While initially surprising, my innate curiosity nearly led me to grab the dish for a taste. But my conservationist perspective put a halt to my thoughts. But it was served more than once. Always fried, the small chucks of whale meat looked like pieces of fried chicken. I understood the historic reasons for whale meat in the Japanese diet, but my mind always recalled the beautiful sounds of the whales that I heard while swimming in Hawaii. While I eat regularly beef and chicken, with an occasional buffalo burger or ostrich steak during my travels, I am most definitely not a vegetarian. But listening to whales is so much more appealing to my open water swimmer sensitivities than devouring their fried carcass.
The Hitachi plant is located close to the seaside near Ibaraki Prefecture’s main fishing port, so the cafeteria served a staggering number of marine products. The local sea produced much to keep the employees nutritionally energized, but I gladly grabbed a seaweed salad every time I saw the chucks of cetaceans. I could only imagine the wondrous sounds of the whales being replaced by cries of anguish as killing harpoons delved deeply in their blubber and bloody butchering on the decks of a whaling vessel.
But partly to changing dietary habits and foreign pressure, the demand for whale meat has fallen significantly in Japan. Commercial whaling was halted in 1986, but a clause in the International Whaling Commission convention allows countries like Japan and Iceland to hunt whales for research purposes. In Japan, the whale meat can be sold on the open market in order to cover the cost of this research.
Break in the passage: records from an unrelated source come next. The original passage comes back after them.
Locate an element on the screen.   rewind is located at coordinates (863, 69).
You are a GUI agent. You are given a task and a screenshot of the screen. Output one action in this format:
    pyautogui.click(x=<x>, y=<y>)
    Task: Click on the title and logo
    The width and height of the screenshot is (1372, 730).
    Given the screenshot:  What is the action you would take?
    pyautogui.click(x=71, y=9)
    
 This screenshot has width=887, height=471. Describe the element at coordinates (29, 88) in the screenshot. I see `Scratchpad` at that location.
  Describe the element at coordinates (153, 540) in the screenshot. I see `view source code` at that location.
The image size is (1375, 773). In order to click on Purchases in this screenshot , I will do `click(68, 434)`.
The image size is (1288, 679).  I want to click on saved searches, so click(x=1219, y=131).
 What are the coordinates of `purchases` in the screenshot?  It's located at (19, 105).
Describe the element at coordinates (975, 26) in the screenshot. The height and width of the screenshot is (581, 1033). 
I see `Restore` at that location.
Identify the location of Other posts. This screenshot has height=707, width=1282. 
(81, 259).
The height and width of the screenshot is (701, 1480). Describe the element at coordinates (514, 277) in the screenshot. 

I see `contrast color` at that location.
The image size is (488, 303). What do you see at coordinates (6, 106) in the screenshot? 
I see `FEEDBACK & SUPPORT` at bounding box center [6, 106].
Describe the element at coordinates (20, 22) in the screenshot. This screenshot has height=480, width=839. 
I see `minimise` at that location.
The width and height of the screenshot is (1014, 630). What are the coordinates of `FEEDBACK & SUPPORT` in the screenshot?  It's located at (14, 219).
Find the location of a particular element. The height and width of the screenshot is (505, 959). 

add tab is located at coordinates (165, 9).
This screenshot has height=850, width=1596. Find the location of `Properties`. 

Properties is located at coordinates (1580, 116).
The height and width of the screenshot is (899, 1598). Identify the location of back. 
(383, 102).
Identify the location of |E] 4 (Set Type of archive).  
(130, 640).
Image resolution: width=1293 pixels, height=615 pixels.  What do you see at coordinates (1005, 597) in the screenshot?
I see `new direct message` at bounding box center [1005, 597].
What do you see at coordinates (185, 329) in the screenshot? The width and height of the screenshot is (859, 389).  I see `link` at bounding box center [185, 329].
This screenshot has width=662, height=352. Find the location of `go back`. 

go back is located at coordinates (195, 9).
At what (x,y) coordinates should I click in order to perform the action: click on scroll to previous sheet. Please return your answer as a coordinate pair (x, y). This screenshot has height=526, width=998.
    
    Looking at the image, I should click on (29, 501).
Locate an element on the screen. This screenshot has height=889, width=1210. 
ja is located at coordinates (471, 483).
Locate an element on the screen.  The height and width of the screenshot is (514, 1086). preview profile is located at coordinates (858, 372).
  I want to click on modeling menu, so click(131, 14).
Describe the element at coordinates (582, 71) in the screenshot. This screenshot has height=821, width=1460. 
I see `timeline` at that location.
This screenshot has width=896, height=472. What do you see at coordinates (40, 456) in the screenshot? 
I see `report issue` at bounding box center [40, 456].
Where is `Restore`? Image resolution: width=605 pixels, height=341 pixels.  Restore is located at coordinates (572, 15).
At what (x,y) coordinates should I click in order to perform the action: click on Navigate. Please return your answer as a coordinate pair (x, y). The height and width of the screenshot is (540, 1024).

The International Fund for Animal Welfare reported this week that the thinly disguised commercial whaling practices have cost taxpayers US$378 million since 1987 without being offset by much value due to the research efforts.
Naoko Funahashi of the International Fund for Animal Welfare and a member of the International Whaling Commission reported, “There are very, very few findings which meet [scientific] aims.” Other marine conservation biologists around the world believe similarly.
Masayuki Komatsu, a former Ministry of Agriculture, Forestry and Fisheries official in Japan, believes there are Japan’s official annual target is 850 minke whales, 50 fin whales and 50 humpback whales. In 2005, the Japanese researchers killed 866 whales, but have stopped hunting humpbacks due to international pressure. Komatsu claims that the number of whales taken is far too small to achieve scientific significance and if the planned number of whales could be killed and analyzed, the data would shed light on the size and health of stocks, and the interaction of whales with their prey and the ecosystem.
But most biologists and others around the world do not agree that research require hunting and killing the whales.
The government subsidies are keeping alive an industry that is facing significantly reduced demand from the Japanese population and is placing an increasing heavier financial burden on the Japanese government at a time when economic conditions has stagnated.
In the Southern Ocean near Antarctica, Japan’s four-vessel whaling fleet is now hunting minke and fin whales and being followed by the Sea Shepard Conservation Society that wishes to interrupt the annual hunt with its own four vessels, a helicopter, and drones.